● **Record set**:
—————
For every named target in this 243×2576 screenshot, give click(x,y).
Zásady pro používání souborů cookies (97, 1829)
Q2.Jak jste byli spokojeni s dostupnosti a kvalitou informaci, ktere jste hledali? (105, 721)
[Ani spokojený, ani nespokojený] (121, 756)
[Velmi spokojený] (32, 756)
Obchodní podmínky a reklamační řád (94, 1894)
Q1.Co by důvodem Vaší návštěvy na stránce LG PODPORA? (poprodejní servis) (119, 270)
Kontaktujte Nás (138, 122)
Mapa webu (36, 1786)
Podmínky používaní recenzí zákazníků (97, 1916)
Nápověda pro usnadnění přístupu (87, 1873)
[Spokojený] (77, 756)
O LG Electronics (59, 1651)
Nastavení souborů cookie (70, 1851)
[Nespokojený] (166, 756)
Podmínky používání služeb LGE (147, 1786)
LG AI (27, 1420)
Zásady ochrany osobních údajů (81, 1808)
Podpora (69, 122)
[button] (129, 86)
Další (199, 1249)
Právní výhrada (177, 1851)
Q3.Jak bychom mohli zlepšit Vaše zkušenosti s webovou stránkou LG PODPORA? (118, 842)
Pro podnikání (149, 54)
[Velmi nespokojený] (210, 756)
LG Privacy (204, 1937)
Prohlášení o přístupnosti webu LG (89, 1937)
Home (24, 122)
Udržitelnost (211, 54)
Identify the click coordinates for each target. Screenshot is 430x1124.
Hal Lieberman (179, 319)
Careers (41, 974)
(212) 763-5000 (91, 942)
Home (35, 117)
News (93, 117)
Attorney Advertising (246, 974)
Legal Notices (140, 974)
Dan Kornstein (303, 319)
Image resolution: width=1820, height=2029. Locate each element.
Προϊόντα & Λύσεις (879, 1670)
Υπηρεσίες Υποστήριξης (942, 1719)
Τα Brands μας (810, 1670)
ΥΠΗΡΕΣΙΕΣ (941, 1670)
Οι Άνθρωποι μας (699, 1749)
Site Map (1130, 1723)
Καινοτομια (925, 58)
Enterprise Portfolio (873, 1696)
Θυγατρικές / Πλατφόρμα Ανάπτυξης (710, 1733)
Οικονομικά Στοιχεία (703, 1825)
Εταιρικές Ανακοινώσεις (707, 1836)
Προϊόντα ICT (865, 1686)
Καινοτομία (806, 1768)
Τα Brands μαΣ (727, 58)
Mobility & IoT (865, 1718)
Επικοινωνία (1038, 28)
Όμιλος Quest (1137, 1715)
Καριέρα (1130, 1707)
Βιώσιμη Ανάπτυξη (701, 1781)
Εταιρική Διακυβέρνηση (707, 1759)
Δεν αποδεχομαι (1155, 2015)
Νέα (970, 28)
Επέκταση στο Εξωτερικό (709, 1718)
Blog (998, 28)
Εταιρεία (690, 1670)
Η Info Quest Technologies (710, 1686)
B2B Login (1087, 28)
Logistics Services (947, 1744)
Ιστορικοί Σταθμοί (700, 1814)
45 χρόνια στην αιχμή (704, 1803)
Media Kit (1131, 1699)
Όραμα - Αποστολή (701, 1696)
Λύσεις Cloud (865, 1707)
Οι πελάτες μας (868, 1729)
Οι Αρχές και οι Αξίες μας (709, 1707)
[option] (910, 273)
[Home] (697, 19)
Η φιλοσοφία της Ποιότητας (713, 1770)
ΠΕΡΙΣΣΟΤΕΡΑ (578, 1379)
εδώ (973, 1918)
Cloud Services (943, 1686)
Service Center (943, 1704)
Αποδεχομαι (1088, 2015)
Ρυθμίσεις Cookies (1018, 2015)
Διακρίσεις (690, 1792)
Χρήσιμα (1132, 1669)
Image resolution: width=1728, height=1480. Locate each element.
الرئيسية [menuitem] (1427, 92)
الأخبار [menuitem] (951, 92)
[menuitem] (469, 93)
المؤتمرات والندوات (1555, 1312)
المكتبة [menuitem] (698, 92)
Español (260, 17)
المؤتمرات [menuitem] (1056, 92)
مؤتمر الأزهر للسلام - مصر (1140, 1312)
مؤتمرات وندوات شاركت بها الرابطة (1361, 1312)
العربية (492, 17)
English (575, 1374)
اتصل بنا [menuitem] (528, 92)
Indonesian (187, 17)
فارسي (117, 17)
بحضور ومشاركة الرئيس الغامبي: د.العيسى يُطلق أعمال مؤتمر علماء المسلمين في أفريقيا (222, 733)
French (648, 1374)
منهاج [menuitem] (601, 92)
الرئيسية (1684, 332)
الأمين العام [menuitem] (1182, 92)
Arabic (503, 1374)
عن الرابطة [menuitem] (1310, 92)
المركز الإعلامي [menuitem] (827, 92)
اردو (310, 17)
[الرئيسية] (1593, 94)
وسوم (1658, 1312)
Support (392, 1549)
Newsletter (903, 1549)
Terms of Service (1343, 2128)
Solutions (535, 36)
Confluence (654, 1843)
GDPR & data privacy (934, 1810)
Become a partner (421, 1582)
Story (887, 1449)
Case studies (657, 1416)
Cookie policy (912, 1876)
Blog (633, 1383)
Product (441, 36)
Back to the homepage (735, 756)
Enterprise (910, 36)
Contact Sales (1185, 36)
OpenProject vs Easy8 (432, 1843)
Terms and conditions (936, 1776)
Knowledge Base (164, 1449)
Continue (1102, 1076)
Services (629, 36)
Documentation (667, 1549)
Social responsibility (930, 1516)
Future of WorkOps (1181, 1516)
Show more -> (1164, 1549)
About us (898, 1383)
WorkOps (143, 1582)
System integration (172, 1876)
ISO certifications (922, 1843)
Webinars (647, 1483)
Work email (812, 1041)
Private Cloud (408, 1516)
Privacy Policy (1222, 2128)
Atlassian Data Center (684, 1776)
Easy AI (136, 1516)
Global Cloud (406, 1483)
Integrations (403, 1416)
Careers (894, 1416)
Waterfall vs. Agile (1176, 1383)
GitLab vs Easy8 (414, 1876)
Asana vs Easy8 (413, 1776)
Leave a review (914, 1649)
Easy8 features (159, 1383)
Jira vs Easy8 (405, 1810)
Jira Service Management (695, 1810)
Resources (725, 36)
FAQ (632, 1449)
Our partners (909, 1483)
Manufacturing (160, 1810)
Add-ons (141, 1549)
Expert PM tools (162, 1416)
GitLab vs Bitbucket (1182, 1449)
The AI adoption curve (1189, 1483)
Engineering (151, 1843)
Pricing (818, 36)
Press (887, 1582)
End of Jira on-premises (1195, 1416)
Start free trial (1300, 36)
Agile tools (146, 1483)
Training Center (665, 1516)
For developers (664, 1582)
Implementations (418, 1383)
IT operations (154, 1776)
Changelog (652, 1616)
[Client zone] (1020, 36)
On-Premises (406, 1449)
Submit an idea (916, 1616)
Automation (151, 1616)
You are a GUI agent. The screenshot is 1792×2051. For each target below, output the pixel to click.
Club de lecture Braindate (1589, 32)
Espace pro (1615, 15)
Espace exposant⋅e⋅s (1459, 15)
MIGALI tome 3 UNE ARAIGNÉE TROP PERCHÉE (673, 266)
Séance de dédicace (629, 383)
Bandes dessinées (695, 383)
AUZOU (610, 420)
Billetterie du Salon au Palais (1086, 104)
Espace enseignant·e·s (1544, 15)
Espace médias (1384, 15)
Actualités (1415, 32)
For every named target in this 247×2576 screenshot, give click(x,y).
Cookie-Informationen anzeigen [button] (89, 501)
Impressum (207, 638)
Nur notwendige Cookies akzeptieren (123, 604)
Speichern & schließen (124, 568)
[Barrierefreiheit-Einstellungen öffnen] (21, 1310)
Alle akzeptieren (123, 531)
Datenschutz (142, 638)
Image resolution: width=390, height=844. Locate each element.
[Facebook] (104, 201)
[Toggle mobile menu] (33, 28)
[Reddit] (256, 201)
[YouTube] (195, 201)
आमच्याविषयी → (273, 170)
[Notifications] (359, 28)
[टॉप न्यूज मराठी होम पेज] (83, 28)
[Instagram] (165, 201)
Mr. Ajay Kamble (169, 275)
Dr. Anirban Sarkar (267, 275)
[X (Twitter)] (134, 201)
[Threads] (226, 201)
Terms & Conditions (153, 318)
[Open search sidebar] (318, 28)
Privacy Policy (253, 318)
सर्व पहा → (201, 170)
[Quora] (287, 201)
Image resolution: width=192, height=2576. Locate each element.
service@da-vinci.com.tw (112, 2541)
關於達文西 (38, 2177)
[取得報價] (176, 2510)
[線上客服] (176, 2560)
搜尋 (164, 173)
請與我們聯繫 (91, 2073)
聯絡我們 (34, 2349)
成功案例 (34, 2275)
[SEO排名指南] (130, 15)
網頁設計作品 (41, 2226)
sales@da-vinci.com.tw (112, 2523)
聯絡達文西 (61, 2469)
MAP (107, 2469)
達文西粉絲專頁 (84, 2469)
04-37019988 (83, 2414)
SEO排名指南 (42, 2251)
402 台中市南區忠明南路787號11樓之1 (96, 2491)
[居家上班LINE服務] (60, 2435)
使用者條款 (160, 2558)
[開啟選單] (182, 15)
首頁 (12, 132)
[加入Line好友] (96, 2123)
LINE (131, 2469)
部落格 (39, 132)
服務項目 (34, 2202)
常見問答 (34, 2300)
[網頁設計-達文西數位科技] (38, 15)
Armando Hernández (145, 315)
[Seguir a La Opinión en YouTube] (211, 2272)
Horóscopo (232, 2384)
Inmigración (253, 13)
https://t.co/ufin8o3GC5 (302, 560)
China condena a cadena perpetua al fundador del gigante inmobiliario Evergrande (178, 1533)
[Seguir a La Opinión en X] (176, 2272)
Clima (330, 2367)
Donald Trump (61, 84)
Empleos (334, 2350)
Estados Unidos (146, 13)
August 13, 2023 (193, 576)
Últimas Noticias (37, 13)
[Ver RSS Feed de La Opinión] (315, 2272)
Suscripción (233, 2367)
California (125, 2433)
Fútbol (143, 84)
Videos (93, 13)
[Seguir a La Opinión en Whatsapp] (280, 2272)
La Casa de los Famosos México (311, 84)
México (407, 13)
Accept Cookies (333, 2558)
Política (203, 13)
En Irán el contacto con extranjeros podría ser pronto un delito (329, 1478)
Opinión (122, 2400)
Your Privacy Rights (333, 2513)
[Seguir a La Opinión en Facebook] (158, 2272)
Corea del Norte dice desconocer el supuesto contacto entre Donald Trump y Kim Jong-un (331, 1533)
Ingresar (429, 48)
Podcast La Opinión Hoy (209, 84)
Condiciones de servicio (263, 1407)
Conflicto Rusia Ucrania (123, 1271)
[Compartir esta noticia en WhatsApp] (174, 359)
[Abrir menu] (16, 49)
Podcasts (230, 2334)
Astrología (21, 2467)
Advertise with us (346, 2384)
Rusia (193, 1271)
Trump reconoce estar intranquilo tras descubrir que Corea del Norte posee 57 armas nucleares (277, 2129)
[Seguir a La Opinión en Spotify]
—————
● **Try it**: Return every line from the entries above that contains the word "contacto".

● **Your solution**:
En Irán el contacto con extranjeros podría ser pronto un delito (329, 1478)
Corea del Norte dice desconocer el supuesto contacto entre Donald Trump y Kim Jong-un (331, 1533)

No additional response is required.